TASK DIRECTIONS =>
In the material below, pictures must be dropped. Repeat exactly, and only, the lines from the line with "Given: Open the RT Mods research tab" to the line with "Screen dimensions: 441x176", both ends included.

DATA FOR THIS TASK =>
..............................

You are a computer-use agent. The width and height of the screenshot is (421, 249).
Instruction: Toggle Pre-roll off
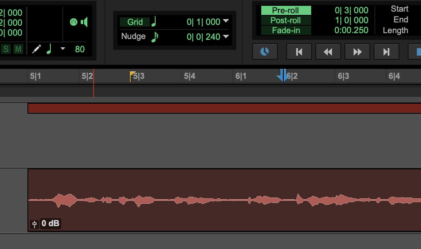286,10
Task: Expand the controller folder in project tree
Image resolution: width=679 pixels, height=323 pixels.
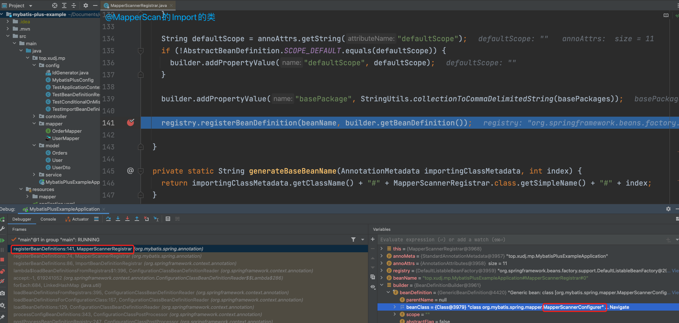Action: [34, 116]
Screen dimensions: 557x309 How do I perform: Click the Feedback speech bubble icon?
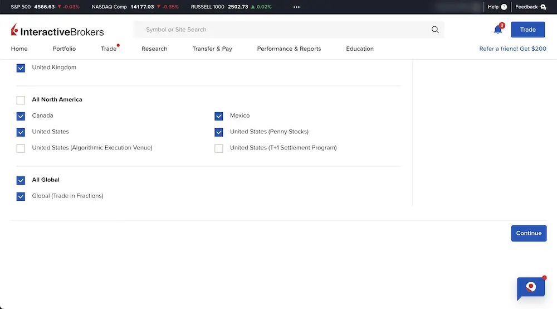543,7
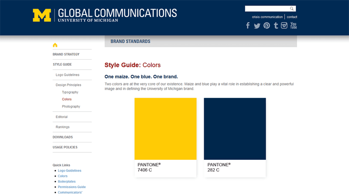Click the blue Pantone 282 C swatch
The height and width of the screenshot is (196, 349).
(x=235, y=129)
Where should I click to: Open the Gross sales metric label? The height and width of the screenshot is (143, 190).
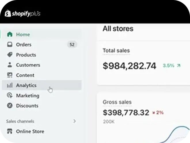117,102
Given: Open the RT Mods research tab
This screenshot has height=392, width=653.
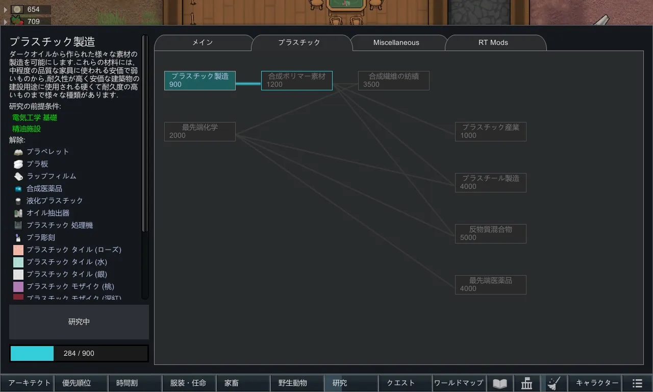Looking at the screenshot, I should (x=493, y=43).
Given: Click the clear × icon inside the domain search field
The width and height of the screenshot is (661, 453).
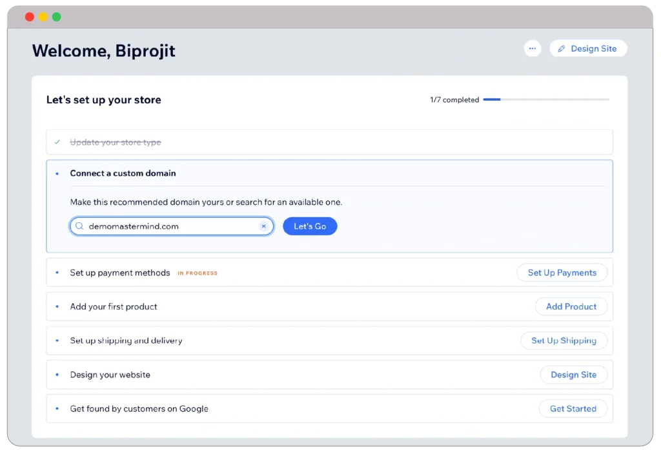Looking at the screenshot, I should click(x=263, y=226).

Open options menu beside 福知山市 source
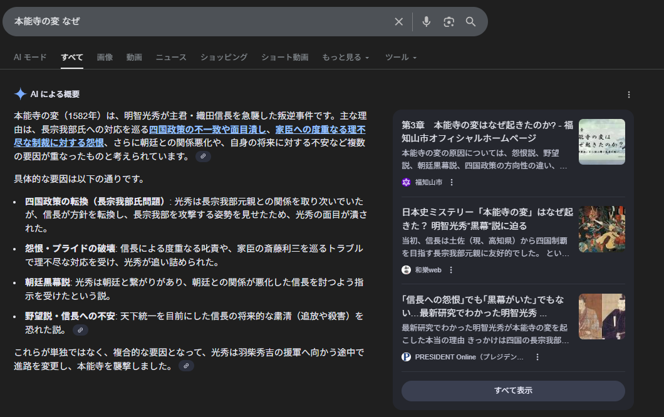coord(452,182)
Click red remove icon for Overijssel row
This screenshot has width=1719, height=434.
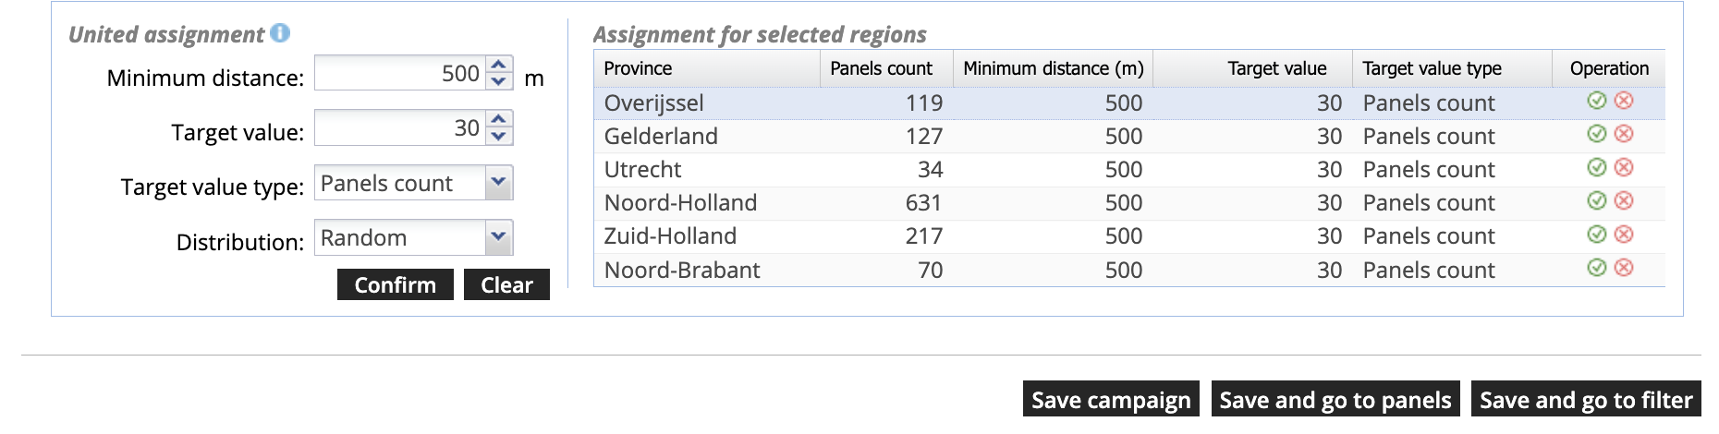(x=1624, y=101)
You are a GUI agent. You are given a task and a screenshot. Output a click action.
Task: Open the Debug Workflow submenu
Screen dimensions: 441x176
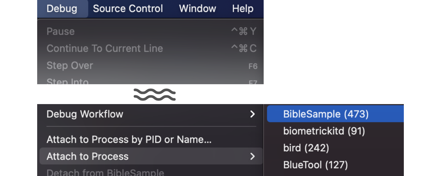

..............................

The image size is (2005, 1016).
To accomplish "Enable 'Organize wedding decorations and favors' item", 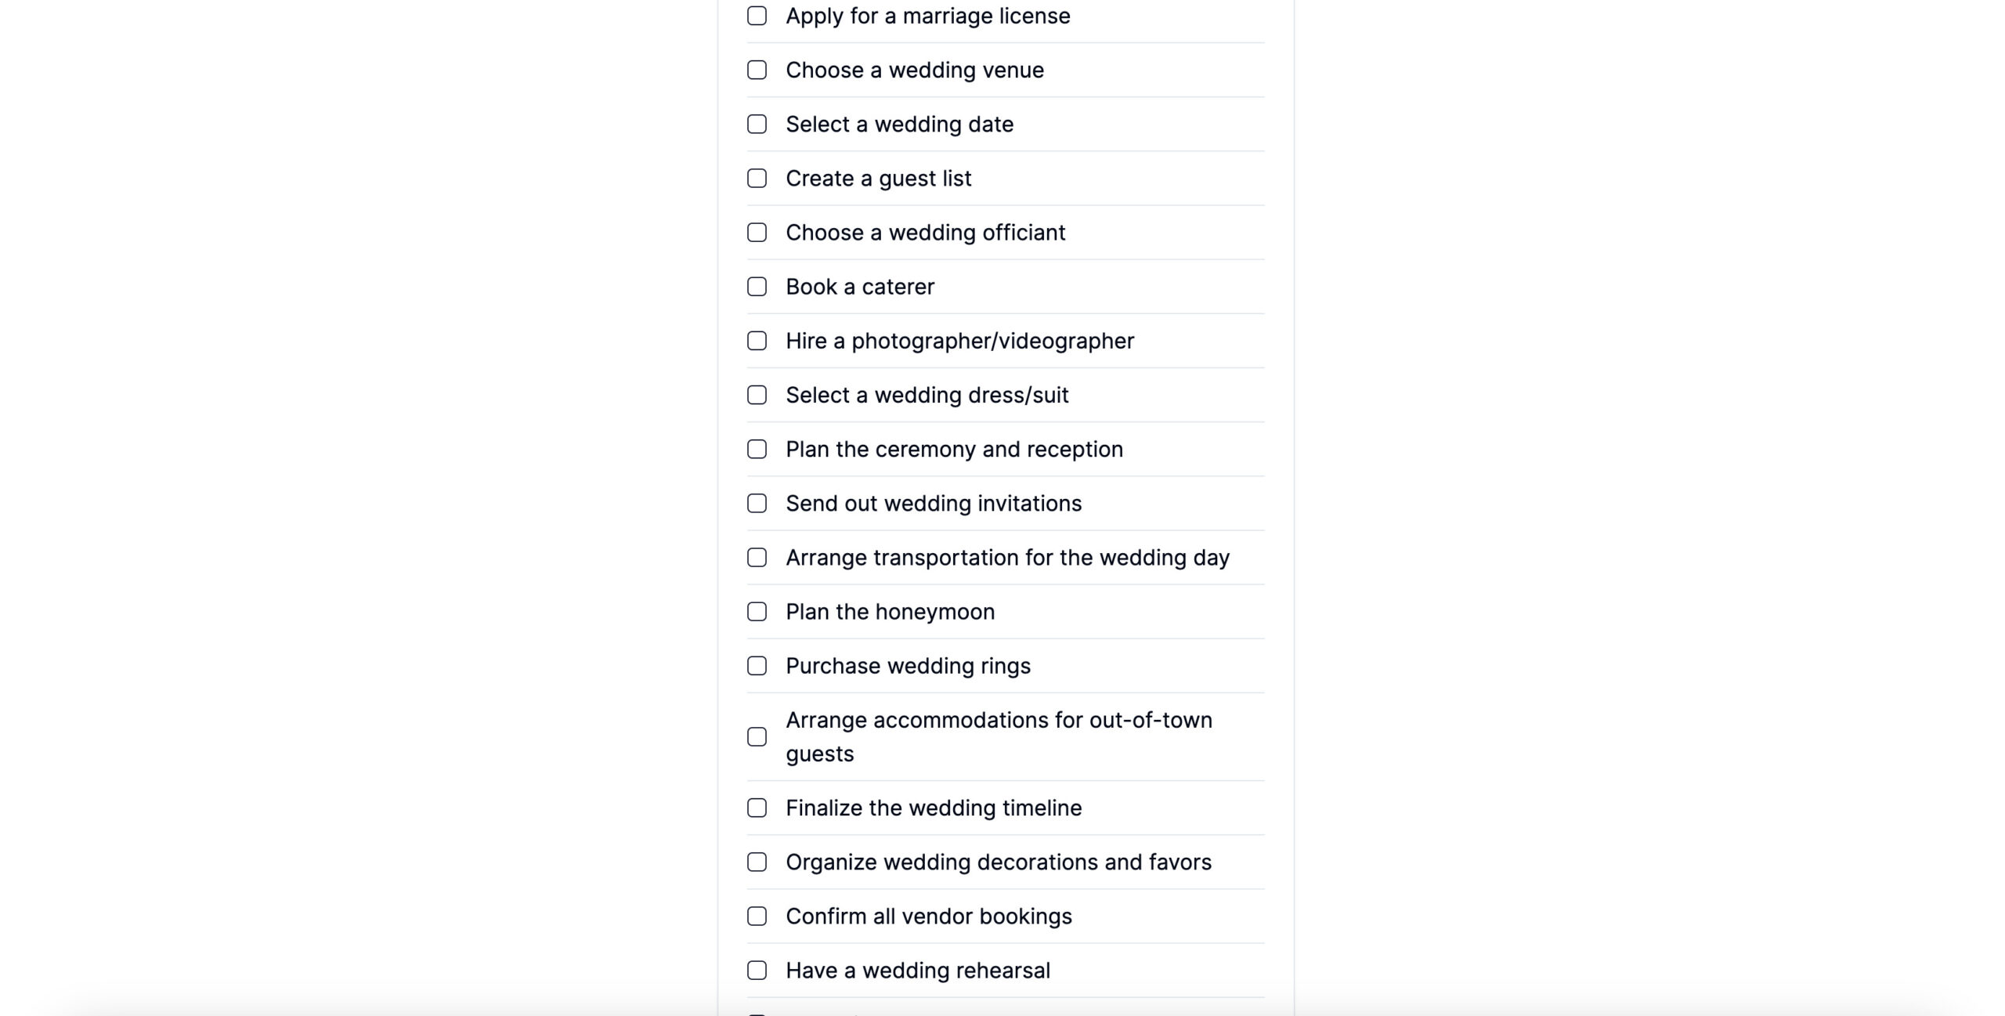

..............................

RESULT =>
Given: Open the RT Mods research tab
This screenshot has height=392, width=653.
Looking at the screenshot, I should (x=493, y=43).
Given: Click the clear × icon inside the domain search field
The width and height of the screenshot is (661, 453).
Looking at the screenshot, I should click(x=263, y=226).

Open options menu beside 福知山市 source
coord(452,182)
Click red remove icon for Overijssel row
This screenshot has width=1719, height=434.
(x=1624, y=101)
You are a GUI agent. You are given a task and a screenshot. Output a click action.
Task: Open the Debug Workflow submenu
Screen dimensions: 441x176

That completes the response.